The judges also declined to uphold a counter-claim of Sh1.6 billion awarded to KPC by the arbitrator. Although Mr Abdullahi was cleared of bias during the proceedings, the judges found him to have acted beyond the boundaries of his contract and exceeding jurisdiction.

However, the judges observed that awards must take into consideration the capacity of the economy to absorb them, saying that such a high figure of damages, which at the current rate exceeds Sh6 billion “is on then face of it inordinately high.”

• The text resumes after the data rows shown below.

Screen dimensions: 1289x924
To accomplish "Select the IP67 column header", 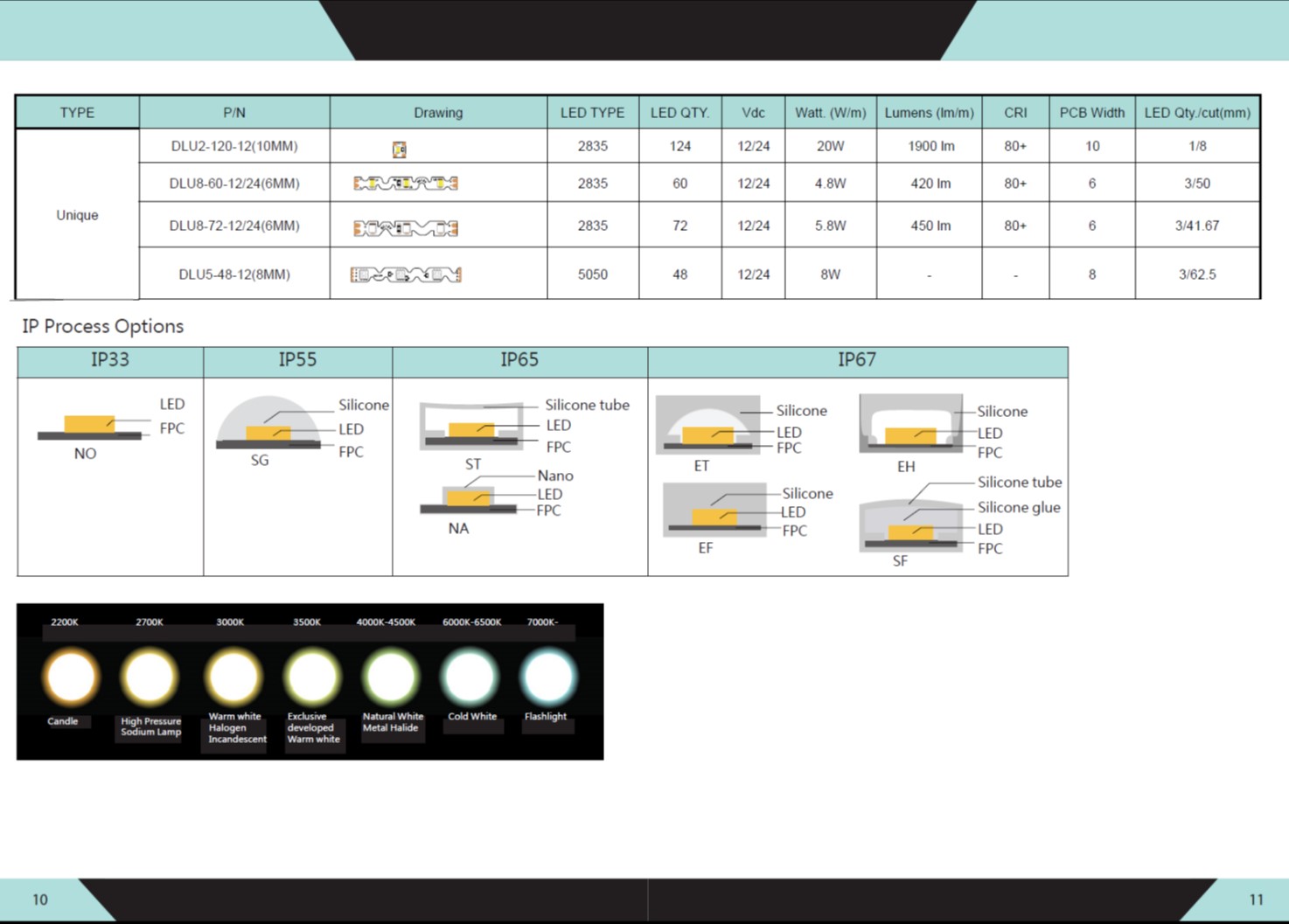I will click(x=857, y=359).
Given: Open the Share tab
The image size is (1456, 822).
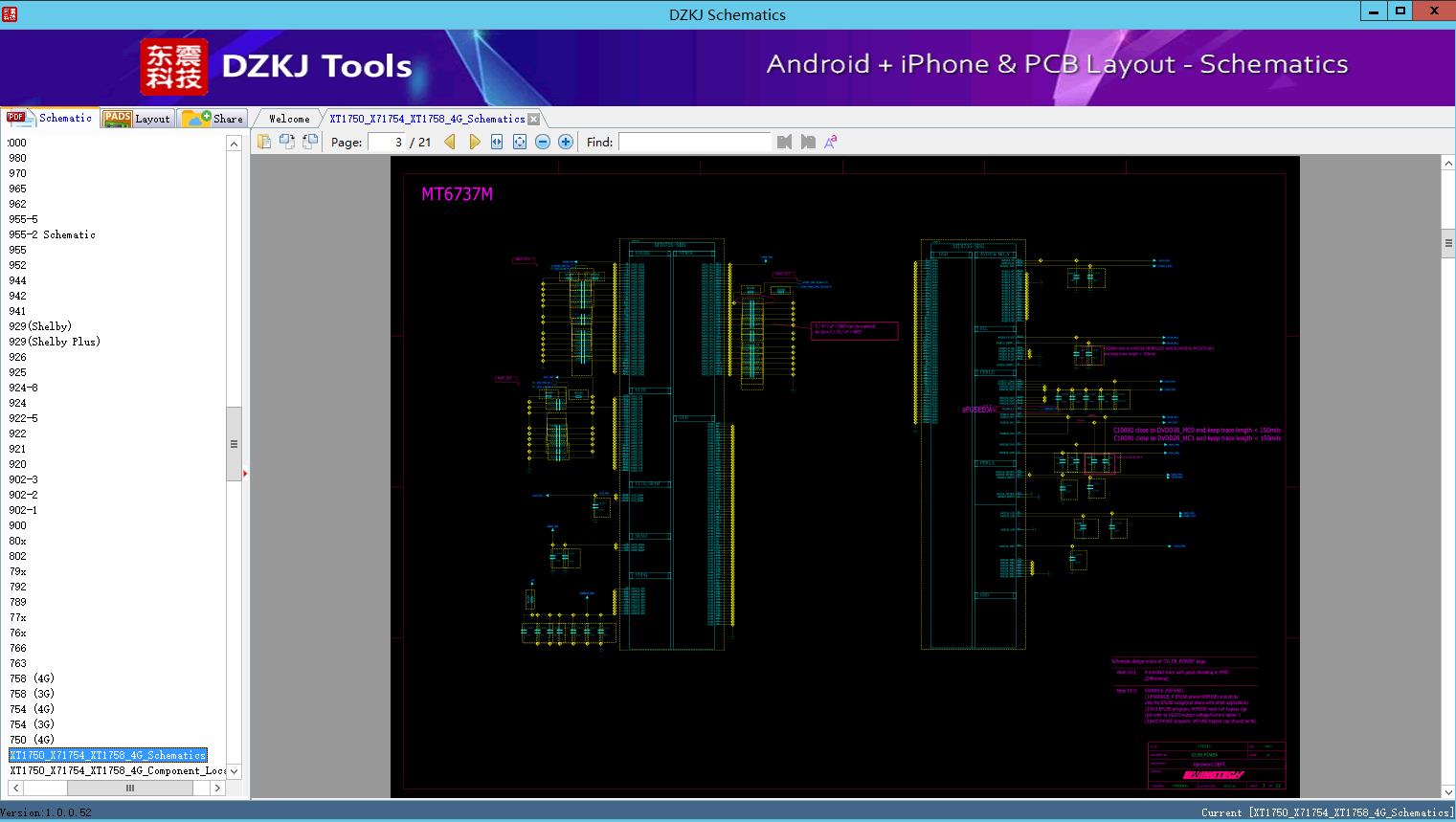Looking at the screenshot, I should (213, 119).
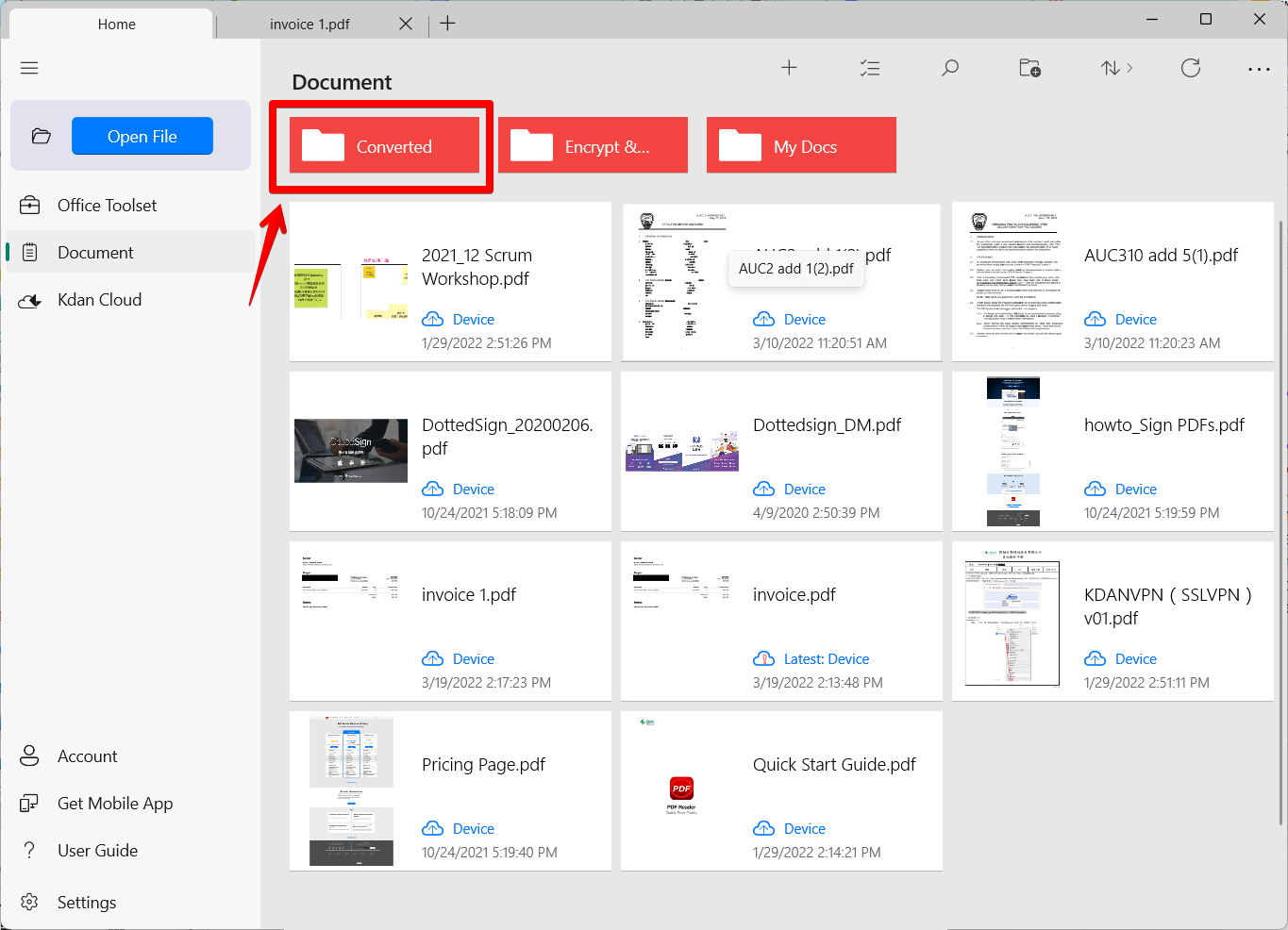Viewport: 1288px width, 930px height.
Task: Switch to the Home tab
Action: (117, 24)
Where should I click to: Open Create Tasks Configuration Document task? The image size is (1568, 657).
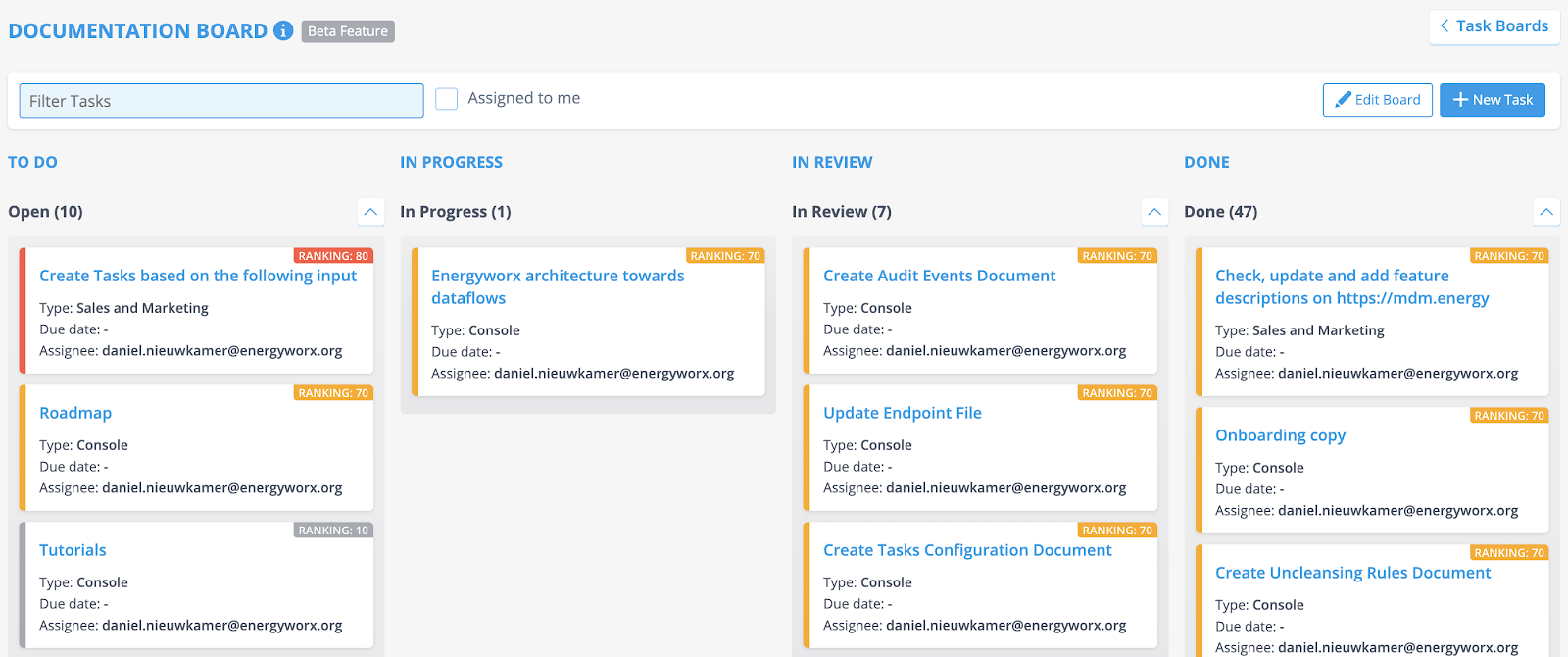pos(967,551)
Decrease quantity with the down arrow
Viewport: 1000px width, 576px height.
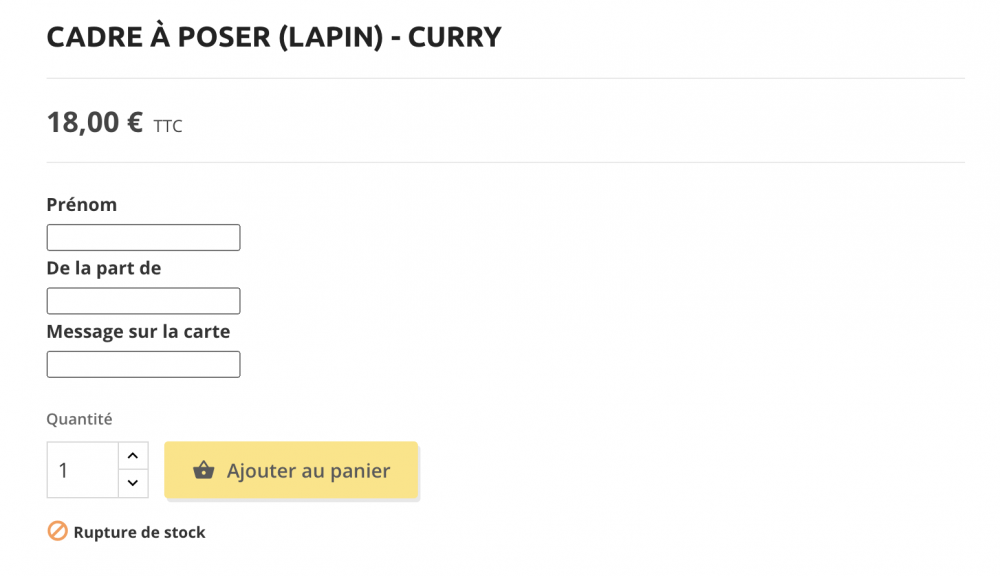pos(132,484)

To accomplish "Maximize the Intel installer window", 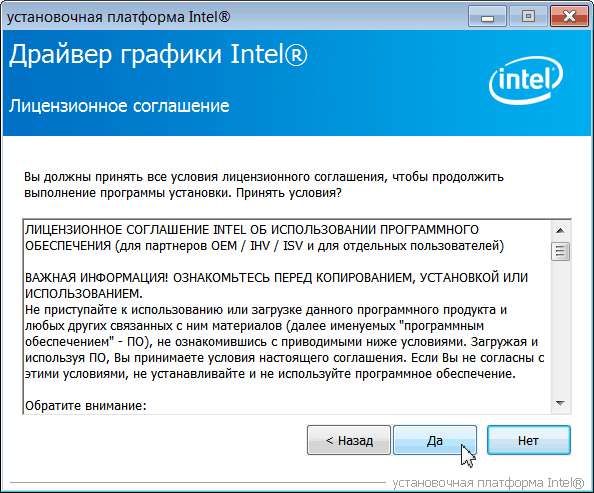I will click(x=528, y=17).
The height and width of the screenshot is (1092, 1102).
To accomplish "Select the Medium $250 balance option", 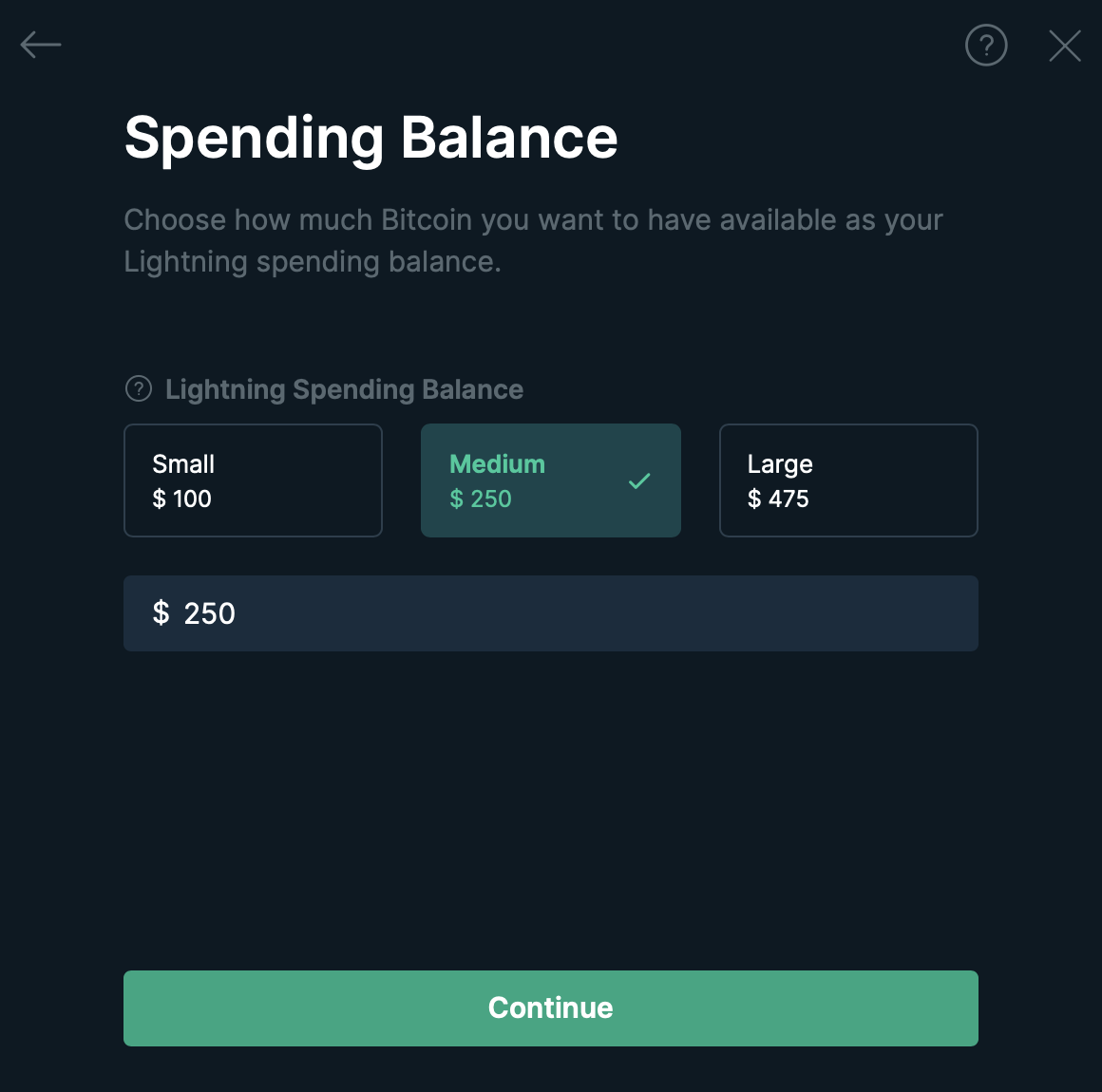I will tap(551, 480).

On December 10, 2009, Mr Abdullahi, ordered KPC to pay the oil marketer Sh2 billion and another $43,290,085 for loss of consumer and financial goodwill, cost of public relations and marketing campaign after they were denied the use of KPC facility at Kipevu on terminal in Mombasa.

The dispute was triggered in 2005 by an increase in the tariffs charged by the parastatal to oil companies for use of the facilities.
KenolKobil contested the new tariffs and in exercise of its rights under the agreement, KPC shut out the oil marketer from use of storage and pipeline facilities.

Following the shutdown, KenolKobil complained that it could not transport its products upcountry, a situation the marketer claimed that it nearly led to a near dry-out of its petrol outlets.

Aggrieved with the arbitral award, KPC though lawyer John Ohaga, filed an appeal in the High Court on January 18 last year, citing 23 grounds and accusing the arbitrator of failing to determine the dispute in accordance with the contract between the parties.

The arbitrator had ruled that KPC breached some fundamental provisions of the contract signed between it and KenolKobil.

Pursuant to the contract, KPC was not permitted to extend to any other party the usage of its systems in the transportation, storage and delivery of the oil products apart from KenolKobil. The marketer moved to court in 2006 accusing KPC of failing to facilitate the berthing of various ships carrying its petroleum products and declining to allocate them storage space.

Mr Ohaga on Tuesday said the ruling was well reasoned and “we will compile with the orders of the court.”